Für eine frühzeitige Diagnosestellung ist zunächst eine umfassende Anamnese entscheidend. So wird bei jeder unklaren PNP bzw. bei Verdacht auf eine Amyloidose empfohlen, gezielt nach dem Krankheitsbeginn und -verlauf sowie den entsprechenden Symptomen zu fragen, um die sogenannten richtungsweisenden „Red Flags“ zu erfassen. Hier kann die Anwendung einer Checkliste hilfreich sein (Tab.).
Eine Gewebsbiopsie ist nur noch in Einzelfällen bei einer TTR-Mutation unklarer Signifikanz oder zum Ausschluss anderer Erkrankungen angezeigt.
Zum Ausschluss bzw. zur Bestätigung der Diagnose ist eine Blutabnahme für eine Sequenzierung des TTR-Gens erforderlich. Die genetische Beratung kann durch die/den jeweilige:n Fachärzt:in erfolgen, eine schriftliche Einverständniserklärung der Patient:innen ist erforderlich. Bei „At risk“-Familienmitgliedern, die noch keine Symptome aufweisen, jedoch eine präsymptomatische Testung ausdrücklich wünschen, muss in der Beratung in Hinblick auf die Tragweite und die möglichen Konsequenzen eines positiven Gentests eingegangen werden. Follow-up-Untersuchungen sind mit den Patient:innen bzw. auch mit asymptomatischen Mutationsträger:innen zu besprechen bzw. zu planen.
Neben der symptomatischen Therapie stehen heute auch kausale Therapieoptionen zur Verfügung. Das Therapieziel besteht im Stopp oder zumindest in der Verzögerung der Krankheitsprogression. Der Therapieerfolg ist umso besser, je früher die Therapie beginnt. Für asymptomatische Anlagenträger:innen ist noch keine Therapie zugelassen, dies auch, da im Einzelfall nicht bekannt ist, ob bzw. wann ein:e Betroffene:r symptomatisch wird. Die Wirkstoffe Patisiran, Vutrisiran und Inotersen sind für die Behandlung der PNP bei genetisch bestätigter hATTR zugelassen und wirken auf dem Prinzip der RNA-Interferenz bzw. der Antisense-Technologie. Durch die sequenzspezifische Degradierung von Messenger-RNA kann die Translation des Zielproteins verhindert werden (Stilllegung von Genen, „gene silencing“). Unabhängig von der zugrunde liegenden Mutation kann mit Hilfe dieses Mechanismus die Transthyretin-Synthese in der Leber gehemmt werden.

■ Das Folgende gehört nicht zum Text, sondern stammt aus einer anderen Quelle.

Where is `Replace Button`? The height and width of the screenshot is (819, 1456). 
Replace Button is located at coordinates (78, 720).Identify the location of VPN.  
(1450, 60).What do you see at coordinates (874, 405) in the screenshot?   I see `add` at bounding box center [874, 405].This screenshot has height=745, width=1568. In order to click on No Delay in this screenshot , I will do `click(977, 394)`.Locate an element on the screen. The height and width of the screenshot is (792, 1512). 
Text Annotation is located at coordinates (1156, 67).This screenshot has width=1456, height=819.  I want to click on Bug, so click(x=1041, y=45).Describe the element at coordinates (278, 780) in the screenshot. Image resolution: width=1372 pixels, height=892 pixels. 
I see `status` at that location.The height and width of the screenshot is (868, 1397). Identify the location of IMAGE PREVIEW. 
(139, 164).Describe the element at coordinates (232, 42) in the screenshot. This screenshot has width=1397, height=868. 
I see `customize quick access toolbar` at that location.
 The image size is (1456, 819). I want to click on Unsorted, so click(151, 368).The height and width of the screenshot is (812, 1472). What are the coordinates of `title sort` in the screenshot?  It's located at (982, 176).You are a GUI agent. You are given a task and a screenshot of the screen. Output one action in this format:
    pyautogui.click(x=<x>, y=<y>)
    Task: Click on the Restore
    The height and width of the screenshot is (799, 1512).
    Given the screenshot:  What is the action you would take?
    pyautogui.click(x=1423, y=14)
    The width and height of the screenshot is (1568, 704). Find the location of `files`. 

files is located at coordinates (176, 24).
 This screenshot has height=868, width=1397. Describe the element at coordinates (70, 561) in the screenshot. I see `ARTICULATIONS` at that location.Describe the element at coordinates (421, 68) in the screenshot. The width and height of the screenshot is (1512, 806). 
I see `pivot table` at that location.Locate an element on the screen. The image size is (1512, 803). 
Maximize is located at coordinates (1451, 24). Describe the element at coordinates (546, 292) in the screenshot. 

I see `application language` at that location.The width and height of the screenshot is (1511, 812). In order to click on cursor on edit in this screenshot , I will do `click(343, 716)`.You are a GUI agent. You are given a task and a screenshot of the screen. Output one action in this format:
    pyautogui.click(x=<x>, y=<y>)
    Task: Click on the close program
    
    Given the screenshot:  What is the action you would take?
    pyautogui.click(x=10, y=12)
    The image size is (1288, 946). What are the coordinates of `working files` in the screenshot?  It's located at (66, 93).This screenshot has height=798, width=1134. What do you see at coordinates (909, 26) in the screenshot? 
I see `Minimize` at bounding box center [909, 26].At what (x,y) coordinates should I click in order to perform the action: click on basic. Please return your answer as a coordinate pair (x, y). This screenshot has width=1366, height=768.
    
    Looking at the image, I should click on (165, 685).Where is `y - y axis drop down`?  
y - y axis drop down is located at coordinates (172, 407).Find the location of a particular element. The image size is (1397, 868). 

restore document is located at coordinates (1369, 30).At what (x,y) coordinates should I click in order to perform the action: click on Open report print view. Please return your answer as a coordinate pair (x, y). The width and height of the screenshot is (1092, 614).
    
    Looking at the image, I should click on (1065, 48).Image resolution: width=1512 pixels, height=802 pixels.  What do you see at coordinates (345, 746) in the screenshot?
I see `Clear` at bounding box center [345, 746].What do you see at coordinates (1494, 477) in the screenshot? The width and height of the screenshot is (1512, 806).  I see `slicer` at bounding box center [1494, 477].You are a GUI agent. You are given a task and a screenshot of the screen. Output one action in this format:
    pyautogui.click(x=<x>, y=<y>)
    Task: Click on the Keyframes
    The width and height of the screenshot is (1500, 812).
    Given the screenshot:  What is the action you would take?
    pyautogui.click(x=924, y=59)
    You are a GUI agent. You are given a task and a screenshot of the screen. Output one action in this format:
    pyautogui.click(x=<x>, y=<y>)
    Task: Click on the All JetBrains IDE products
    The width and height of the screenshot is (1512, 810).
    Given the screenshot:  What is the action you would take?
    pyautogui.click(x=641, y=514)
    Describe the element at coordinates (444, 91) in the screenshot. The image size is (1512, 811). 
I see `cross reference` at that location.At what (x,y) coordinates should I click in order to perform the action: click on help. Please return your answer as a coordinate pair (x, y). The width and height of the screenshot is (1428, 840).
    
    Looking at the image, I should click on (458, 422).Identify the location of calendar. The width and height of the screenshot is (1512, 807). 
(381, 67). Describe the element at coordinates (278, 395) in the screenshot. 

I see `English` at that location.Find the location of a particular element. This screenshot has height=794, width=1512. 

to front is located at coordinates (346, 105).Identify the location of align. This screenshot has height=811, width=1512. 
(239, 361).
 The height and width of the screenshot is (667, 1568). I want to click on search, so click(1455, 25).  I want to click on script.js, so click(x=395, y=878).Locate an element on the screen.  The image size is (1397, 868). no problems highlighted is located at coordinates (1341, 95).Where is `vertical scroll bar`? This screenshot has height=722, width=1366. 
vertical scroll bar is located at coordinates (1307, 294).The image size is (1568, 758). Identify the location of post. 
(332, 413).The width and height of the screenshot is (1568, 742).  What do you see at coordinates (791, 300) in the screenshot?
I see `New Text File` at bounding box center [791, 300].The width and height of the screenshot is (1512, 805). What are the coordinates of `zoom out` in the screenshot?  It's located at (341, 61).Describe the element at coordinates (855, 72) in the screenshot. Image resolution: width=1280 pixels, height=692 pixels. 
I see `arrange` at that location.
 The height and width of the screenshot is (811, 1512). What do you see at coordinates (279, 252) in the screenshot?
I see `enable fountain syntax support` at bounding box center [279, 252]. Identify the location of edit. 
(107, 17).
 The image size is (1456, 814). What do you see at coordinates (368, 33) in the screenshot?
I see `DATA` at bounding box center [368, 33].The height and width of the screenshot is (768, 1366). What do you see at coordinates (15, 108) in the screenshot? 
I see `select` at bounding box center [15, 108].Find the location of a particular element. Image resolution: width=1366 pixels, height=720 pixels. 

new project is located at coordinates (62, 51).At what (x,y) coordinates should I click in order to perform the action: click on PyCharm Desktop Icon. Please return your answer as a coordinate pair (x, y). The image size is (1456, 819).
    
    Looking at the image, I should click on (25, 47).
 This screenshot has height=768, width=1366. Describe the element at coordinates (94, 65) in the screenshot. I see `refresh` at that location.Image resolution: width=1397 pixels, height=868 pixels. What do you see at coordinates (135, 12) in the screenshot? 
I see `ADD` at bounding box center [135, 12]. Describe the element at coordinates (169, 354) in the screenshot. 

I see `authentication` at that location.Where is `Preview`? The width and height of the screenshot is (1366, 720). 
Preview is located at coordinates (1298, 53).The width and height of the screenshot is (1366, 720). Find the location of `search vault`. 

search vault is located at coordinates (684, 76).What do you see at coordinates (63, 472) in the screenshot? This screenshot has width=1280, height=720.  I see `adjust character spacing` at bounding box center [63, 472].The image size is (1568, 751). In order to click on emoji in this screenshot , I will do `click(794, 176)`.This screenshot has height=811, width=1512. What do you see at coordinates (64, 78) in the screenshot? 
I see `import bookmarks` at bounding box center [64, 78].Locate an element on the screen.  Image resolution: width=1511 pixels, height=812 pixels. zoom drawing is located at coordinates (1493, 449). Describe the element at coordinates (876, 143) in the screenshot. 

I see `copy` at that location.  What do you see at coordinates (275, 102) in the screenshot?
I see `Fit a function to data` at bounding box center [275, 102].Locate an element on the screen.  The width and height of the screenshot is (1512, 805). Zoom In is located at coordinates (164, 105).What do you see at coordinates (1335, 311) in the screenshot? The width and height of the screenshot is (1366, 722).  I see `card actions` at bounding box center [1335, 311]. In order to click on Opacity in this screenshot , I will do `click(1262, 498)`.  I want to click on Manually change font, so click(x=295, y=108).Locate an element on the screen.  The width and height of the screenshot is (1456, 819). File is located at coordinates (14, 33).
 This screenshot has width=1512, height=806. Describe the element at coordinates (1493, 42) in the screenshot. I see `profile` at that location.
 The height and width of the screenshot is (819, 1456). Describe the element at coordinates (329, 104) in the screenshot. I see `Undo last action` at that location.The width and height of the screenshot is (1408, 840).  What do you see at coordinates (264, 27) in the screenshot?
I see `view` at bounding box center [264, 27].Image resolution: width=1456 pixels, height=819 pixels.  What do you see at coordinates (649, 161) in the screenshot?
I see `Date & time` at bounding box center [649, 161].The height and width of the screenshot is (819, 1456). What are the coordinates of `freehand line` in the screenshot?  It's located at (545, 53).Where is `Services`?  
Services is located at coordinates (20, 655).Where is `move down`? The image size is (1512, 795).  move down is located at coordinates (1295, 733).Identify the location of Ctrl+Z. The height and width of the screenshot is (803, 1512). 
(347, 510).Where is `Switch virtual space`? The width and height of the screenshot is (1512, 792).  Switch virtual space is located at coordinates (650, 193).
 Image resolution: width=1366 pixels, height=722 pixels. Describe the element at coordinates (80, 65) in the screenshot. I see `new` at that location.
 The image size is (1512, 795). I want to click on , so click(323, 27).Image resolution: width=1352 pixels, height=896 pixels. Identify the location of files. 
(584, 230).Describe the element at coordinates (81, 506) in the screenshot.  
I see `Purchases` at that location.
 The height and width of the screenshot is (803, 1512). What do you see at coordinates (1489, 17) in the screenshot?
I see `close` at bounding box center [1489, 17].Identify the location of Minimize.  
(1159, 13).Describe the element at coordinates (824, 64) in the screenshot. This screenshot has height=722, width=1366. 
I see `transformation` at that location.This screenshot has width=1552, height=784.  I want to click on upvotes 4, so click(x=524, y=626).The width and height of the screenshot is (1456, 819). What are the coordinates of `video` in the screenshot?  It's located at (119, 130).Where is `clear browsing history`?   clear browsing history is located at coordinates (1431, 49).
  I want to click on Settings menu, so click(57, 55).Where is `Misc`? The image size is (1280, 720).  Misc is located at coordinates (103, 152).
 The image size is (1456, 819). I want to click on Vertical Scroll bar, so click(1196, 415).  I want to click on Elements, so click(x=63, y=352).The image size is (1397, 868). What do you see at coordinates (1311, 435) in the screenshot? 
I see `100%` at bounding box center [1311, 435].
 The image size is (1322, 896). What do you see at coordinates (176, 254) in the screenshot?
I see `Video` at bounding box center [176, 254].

Der Wirkstoff Tafamidis bewirkt die Stabilisierung der tetrameren Form des Transthyretins, wodurch auch die Amyloidbildung und -ablagerung in den Geweben vermindert wird. Bei Anwendung von Tafamidis konnte auch für den kardiologischen Typ eine gute Wirksamkeit nachgewiesen werden.